Goal of the exercise: Repeat the records below word for word, starting at the line that contains "Open the Dimensions tab" and stopping after the line that contains "click(x=891, y=369)".

[Word and item position data]
>> Start

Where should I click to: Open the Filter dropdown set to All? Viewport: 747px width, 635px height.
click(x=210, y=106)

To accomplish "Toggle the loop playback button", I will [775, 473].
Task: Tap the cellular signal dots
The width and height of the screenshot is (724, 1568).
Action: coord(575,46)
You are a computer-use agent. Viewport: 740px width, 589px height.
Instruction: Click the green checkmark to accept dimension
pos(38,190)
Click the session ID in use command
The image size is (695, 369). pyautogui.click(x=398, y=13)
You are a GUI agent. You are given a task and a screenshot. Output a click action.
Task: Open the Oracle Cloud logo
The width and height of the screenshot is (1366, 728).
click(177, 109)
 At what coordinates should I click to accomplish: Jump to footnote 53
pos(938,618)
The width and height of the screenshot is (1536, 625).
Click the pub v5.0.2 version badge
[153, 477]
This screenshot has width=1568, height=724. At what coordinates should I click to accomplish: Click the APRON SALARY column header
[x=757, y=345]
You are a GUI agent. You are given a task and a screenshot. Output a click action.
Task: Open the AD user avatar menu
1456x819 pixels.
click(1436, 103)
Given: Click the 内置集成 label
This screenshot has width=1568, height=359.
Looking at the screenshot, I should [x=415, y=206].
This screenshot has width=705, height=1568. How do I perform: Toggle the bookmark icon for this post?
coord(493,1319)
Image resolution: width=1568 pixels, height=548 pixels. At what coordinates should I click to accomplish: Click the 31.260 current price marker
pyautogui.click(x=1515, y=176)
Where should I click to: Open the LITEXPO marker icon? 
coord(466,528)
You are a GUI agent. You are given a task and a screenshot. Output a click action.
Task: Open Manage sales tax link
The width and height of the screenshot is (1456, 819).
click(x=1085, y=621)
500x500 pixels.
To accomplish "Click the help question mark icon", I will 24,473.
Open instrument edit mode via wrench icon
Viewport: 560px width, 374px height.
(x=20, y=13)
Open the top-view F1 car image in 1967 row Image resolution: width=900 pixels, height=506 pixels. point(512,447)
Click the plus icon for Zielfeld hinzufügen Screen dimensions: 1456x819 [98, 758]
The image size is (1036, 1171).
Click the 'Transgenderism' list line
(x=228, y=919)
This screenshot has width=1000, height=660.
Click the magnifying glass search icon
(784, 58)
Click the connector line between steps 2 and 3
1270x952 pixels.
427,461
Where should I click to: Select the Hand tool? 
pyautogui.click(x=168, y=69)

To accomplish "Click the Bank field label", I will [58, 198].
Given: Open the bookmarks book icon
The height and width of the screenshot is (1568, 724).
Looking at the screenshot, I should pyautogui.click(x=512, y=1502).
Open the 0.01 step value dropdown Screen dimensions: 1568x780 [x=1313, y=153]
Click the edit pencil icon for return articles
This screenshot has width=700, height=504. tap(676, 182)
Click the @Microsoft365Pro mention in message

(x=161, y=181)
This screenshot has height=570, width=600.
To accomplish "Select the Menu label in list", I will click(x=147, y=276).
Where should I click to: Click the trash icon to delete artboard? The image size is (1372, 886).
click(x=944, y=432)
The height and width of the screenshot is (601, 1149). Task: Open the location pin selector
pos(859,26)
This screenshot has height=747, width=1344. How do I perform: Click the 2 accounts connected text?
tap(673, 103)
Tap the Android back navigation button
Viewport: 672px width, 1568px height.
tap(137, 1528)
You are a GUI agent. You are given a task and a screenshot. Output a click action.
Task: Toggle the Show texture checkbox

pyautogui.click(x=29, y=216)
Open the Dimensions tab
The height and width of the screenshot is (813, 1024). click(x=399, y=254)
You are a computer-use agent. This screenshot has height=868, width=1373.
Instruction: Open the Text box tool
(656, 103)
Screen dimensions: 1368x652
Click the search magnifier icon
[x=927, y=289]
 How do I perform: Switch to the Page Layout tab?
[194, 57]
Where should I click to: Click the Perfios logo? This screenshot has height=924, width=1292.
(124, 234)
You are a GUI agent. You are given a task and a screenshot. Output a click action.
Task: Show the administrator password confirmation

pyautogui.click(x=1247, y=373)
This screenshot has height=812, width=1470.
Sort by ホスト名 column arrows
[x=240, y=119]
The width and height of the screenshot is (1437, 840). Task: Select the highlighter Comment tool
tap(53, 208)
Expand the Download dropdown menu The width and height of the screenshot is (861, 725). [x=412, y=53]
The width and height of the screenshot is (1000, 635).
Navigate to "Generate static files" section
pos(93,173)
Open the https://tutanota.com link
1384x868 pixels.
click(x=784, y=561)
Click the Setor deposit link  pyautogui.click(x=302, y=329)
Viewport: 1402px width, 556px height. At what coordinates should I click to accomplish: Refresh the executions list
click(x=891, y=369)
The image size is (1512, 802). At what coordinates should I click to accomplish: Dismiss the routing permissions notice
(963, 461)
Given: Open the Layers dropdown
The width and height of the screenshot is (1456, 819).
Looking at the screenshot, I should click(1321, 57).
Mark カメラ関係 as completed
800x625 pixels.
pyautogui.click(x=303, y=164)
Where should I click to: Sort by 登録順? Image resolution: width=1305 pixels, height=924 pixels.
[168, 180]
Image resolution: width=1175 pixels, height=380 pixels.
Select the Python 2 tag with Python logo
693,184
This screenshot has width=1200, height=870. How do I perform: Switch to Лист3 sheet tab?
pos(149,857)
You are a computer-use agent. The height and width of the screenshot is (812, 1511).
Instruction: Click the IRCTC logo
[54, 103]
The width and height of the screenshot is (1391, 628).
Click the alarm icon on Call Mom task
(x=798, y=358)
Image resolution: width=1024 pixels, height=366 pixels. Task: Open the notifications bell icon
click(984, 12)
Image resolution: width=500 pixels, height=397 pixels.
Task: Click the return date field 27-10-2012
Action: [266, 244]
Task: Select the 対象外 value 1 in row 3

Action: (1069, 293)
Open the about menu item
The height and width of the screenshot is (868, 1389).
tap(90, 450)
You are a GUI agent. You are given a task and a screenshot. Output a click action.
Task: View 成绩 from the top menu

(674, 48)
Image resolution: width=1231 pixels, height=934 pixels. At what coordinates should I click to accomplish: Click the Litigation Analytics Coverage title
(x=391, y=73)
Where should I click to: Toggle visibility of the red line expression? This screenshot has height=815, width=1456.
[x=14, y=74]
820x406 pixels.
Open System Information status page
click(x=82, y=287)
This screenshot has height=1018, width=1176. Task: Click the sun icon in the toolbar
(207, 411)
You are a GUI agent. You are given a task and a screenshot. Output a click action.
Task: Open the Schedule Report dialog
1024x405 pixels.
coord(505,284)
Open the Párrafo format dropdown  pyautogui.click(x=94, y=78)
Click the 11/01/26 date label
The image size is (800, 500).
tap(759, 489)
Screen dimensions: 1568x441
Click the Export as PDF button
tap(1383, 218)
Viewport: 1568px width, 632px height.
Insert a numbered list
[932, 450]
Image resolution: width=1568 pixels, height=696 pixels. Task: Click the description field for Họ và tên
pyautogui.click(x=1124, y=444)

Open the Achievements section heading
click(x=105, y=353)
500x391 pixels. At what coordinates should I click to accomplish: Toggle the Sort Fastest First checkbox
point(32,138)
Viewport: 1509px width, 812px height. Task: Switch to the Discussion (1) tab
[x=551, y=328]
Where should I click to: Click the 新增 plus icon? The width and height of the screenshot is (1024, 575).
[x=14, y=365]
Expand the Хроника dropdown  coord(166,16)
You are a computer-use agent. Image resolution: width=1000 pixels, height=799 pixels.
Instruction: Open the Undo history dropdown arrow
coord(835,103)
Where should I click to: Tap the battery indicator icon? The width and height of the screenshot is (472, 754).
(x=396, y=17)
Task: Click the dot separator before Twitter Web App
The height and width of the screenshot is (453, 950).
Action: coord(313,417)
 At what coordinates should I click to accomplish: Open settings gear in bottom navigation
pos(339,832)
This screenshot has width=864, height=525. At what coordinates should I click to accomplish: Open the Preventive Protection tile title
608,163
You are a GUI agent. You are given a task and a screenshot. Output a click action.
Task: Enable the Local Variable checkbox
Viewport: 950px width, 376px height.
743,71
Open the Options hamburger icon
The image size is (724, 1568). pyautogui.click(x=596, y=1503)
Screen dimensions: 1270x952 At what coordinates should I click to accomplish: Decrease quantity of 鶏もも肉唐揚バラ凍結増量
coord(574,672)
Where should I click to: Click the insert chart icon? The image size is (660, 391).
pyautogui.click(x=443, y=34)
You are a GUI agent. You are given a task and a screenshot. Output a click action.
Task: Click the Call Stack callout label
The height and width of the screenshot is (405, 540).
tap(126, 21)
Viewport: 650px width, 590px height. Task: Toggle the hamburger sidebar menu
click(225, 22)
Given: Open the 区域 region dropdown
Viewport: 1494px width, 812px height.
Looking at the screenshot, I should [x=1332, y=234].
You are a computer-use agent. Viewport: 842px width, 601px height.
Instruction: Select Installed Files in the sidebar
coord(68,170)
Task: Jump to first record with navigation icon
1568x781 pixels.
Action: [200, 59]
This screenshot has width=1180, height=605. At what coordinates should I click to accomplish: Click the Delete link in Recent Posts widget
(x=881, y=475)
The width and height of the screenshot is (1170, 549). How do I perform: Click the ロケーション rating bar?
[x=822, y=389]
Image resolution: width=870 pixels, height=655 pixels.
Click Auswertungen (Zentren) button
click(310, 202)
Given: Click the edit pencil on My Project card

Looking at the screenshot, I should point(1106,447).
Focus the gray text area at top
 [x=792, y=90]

>> End

Answer below:
Open the Dimensions tab
The height and width of the screenshot is (813, 1024). click(x=399, y=254)
You are a computer-use agent. This screenshot has height=868, width=1373.
Instruction: Open the Text box tool
(656, 103)
Screen dimensions: 1368x652
Click the search magnifier icon
[x=927, y=289]
 How do I perform: Switch to the Page Layout tab?
[194, 57]
Where should I click to: Click the Perfios logo? This screenshot has height=924, width=1292.
(124, 234)
You are a GUI agent. You are given a task and a screenshot. Output a click action.
Task: Show the administrator password confirmation

pyautogui.click(x=1247, y=373)
This screenshot has height=812, width=1470.
Sort by ホスト名 column arrows
[x=240, y=119]
The width and height of the screenshot is (1437, 840). Task: Select the highlighter Comment tool
tap(53, 208)
Expand the Download dropdown menu The width and height of the screenshot is (861, 725). [x=412, y=53]
The width and height of the screenshot is (1000, 635).
Navigate to "Generate static files" section
pos(93,173)
Open the https://tutanota.com link
1384x868 pixels.
click(x=784, y=561)
Click the Setor deposit link  pyautogui.click(x=302, y=329)
Viewport: 1402px width, 556px height. At what coordinates should I click to accomplish: Refresh the executions list
click(x=891, y=369)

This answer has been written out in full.